Harrisburg (Reuters): Comedian Bill Cosby goes on trial for sexual assault on Monday in Pennsylvania, the culmination of years of allegations that have torpedoed his show business career.
Cosby, 79, once a beloved entertainer known for his family-friendly brand of comedy, is accused of drugging and sexually assaulting Andrea Constand at his home in 2004.
Constand, a former basketball player at Cosby's alma mater Temple University and more than three decades his junior, will appear as the prosecution's key witness during the trial, which is expected to last two weeks.
Her accusation is the only one to result in criminal charges out of dozens of similar allegations from women stretching back decades.

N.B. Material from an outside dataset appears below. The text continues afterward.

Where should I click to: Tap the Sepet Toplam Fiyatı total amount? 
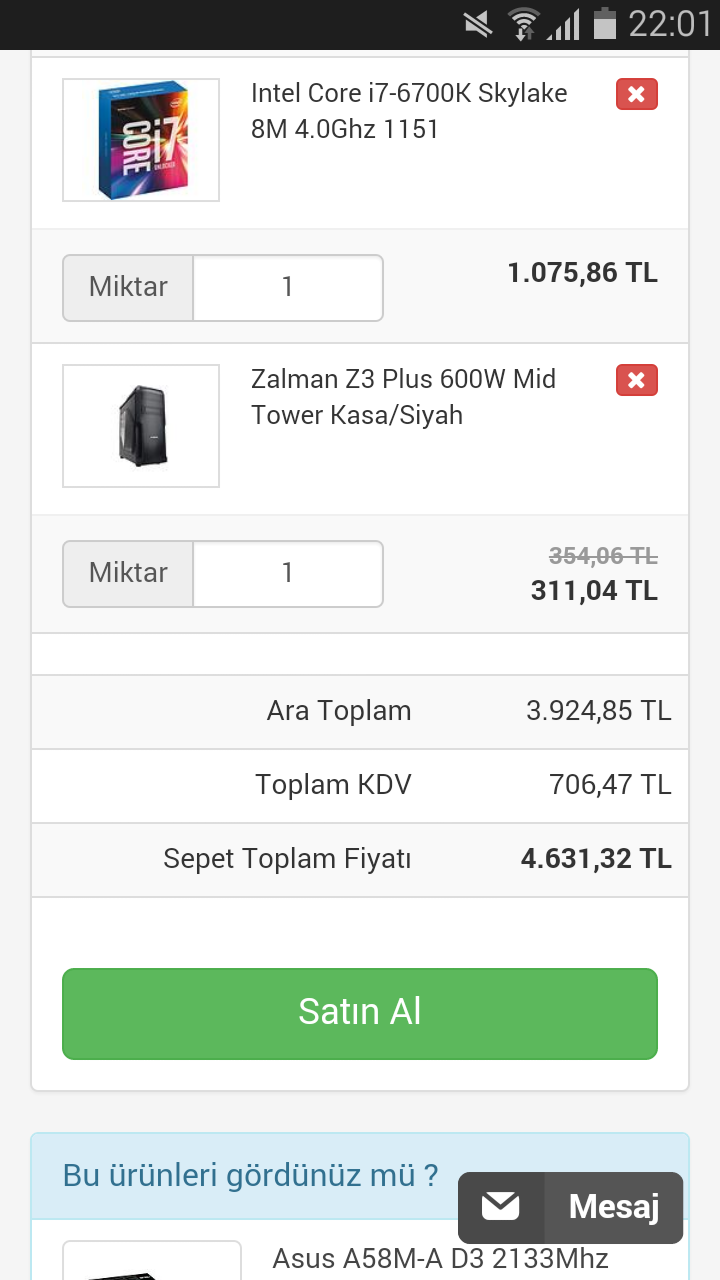(596, 859)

Cosby has denied ever assaulting anyone, saying the encounters with Constand and others were consensual.
The trial will take place in the Philadelphia suburb of Norristown, though the jurors have been brought from Pittsburgh at the request of defense lawyers.
It was Constand's own civil lawsuit, filed in 2005 weeks after the Montgomery County district attorney's office declined to bring charges, that eventually led the same office to prosecute Cosby in 2015.

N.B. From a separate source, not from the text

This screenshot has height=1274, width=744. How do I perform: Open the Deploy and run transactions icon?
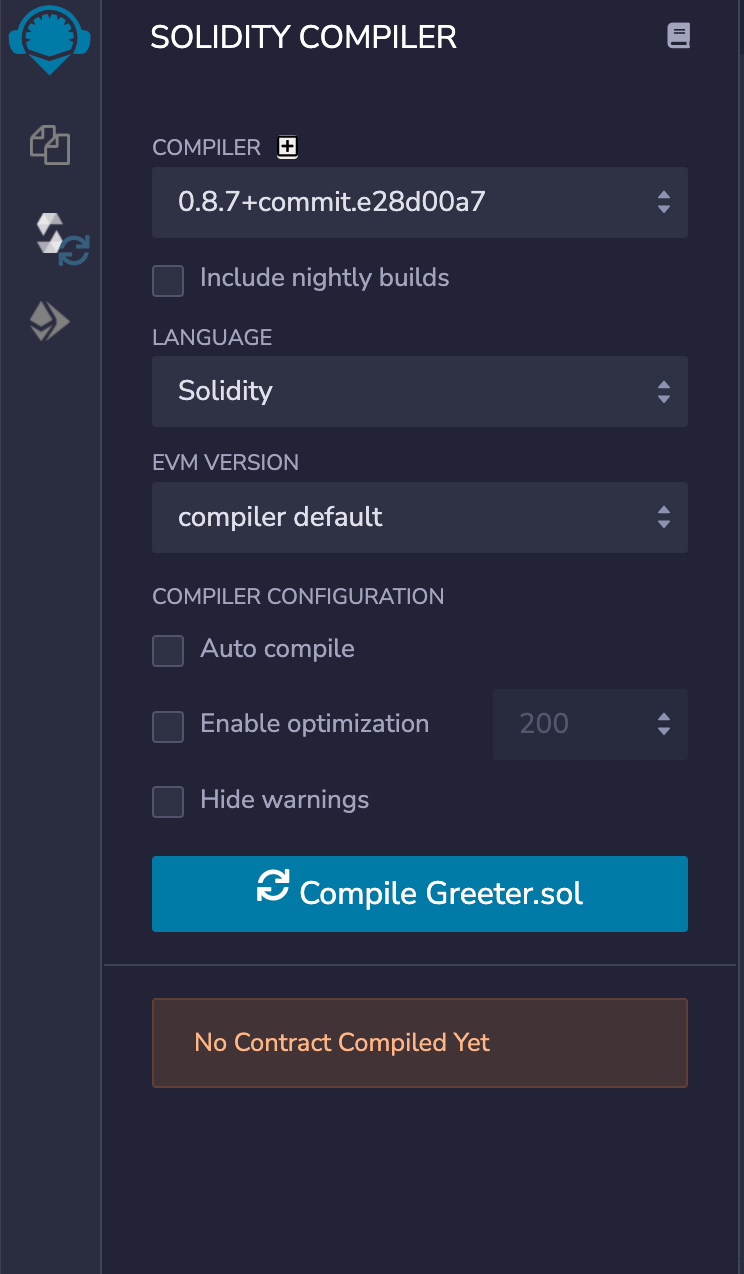click(49, 321)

In what was then a sealed deposition, Cosby acknowledged he had obtained Quaaludes, a sedative, in order to give them to young women with whom he wanted to have sex. A federal judge released parts of the deposition in 2015, prompting prosecutors to reopen the case.

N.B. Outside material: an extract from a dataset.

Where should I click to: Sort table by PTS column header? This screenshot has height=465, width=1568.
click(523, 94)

Constand has told investigators that she viewed Cosby as a mentor and that he plied her with wine and unidentified pills, leaving her unable to resist his sexual advances.
Defense lawyers will aim to undermine Constand's credibility, questioning why she failed to report the crime for a year and then could not recall certain details like the month in which it occurred.
Prosecutors will also call a second accuser, whose name is not yet public, to bolster Constand's testimony. The woman, known as Kacey, says Cosby drugged and sexually assaulted her in 1996.